● **Work instructions**:
1: Condense the paragraph of the wheat price thread that begins "There is basically nothing on the borse" into a short bulleted list that keeps its main points.
2: According to the wheat price thread, what was Friday's weighted IV average?
3: From the wheat price thread, copy the passage between "That gap through" and "themselves first ?", inclusive.

● **Quoted text**:

There is basically nothing on the borse that gives exposure to rising grain prices. There is a massive hole there that needs to be filled from managed fund type things so average people can get some exposure. At current grain prices there is plenty of money to be made.

High rainfall grain growing, or high quality soil arable land is pretty much a sure thing I reckon. Probly best to avoid the more marginable stuff.


----------



## wayneL (17 December 2007)

Wheat cracks $10 USD for the first time ever in the wee hours of Chicago AM on the electro market.

We'll all be getting mortgages on a loaf of bread soon.  Gluten intolerance will be a virtue. lol

I'm going to start hiding loaves of bread in the walls instead of Krugs


----------



## chops_a_must (17 December 2007)

wayneL said:


> Wheat cracks $10 USD for the first time ever in the wee hours of Chicago AM on the electro market.
> 
> We'll all be getting mortgages on a loaf of bread soon.  Gluten intolerance will be a virtue. lol
> 
> I'm going to start hiding loaves of bread in the walls instead of Krugs




That gap through resistance is pretty telling... Fantastic chart for trend trades by the looks.


----------



## numbercruncher (17 December 2007)

How will the Worlds rich afford to feed the worlds poor if they cant afford to feed themselves first ?


----------



## ithatheekret (17 December 2007)

I wonder what the volatility number comes out at with this bounce in Dec. price .


----------



## wayneL (17 December 2007)

ithatheekret said:


> I wonder what the volatility number comes out at with this bounce in Dec. price .



Fridays weighted IV average was 39%. Not the highest it's been in the last 24 months (at ~55%), but it is rising.


----------



## ithatheekret (17 December 2007)

Thanks Wayne .


----------



## dj_420 (17 December 2007)

wayneL said:


> Wheat cracks $10 USD for the first time ever in the wee hours of Chicago AM on the electro market.
> 
> We'll all be getting mortgages on a loaf of bread soon.  Gluten intolerance will be a virtue. lol
> 
> I'm going to start hiding loaves of bread in the walls instead of Krugs




Are you long on wheat wayne? I am looking for a long entry on any sort of decent pull back.

● **Material provided**:
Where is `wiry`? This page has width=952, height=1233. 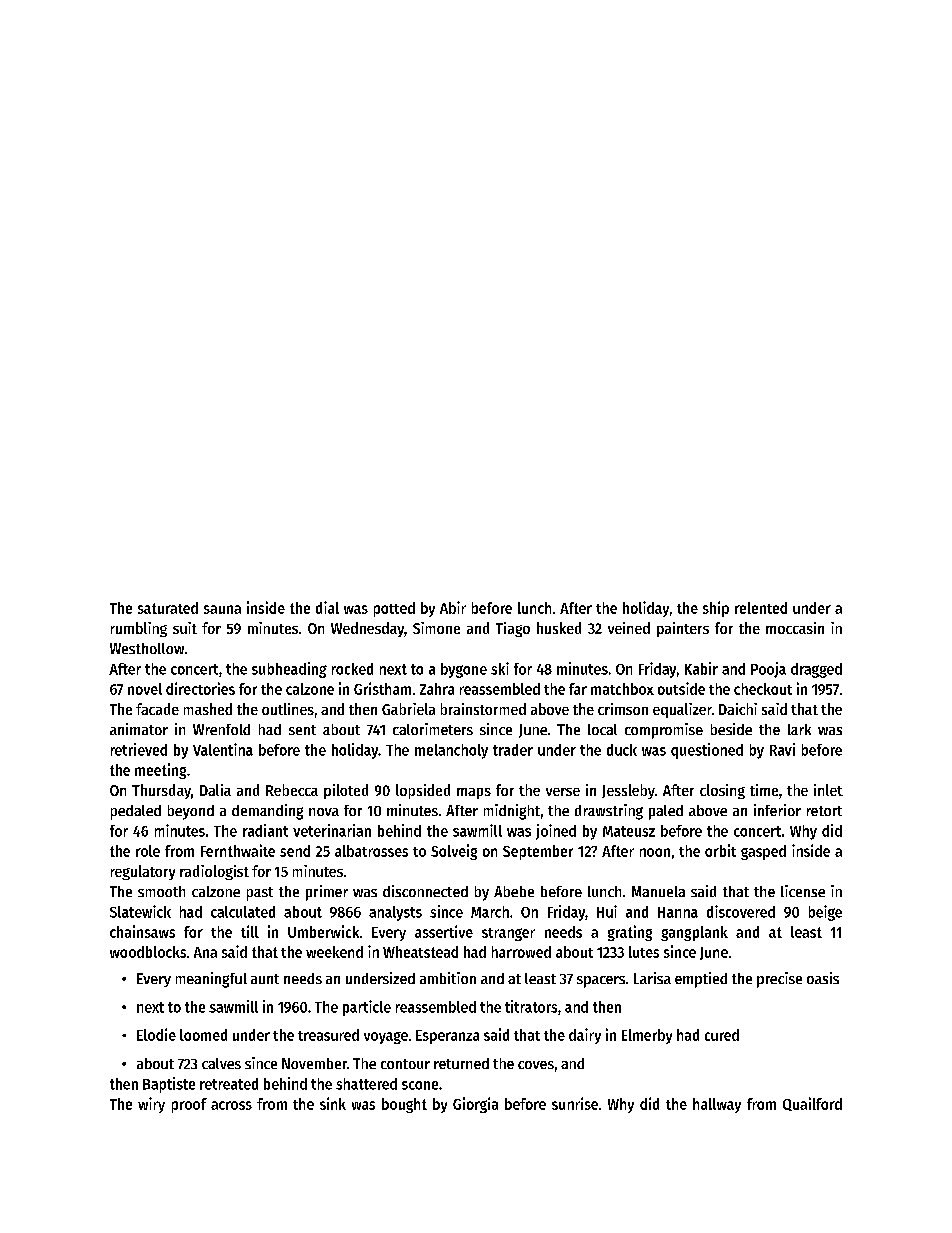
wiry is located at coordinates (151, 1105).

● **Solution list**:
1:
- Almost nothing on the exchange gives exposure to rising grain prices.
- Managed fund type products need to fill this large gap so average people can get some exposure.
- At current grain prices, there is plenty of money to be made.

2: 39%

3:
That gap through resistance is pretty telling... Fantastic chart for trend trades by the looks.


----------



## numbercruncher (17 December 2007)

How will the Worlds rich afford to feed the worlds poor if they cant afford to feed themselves first ?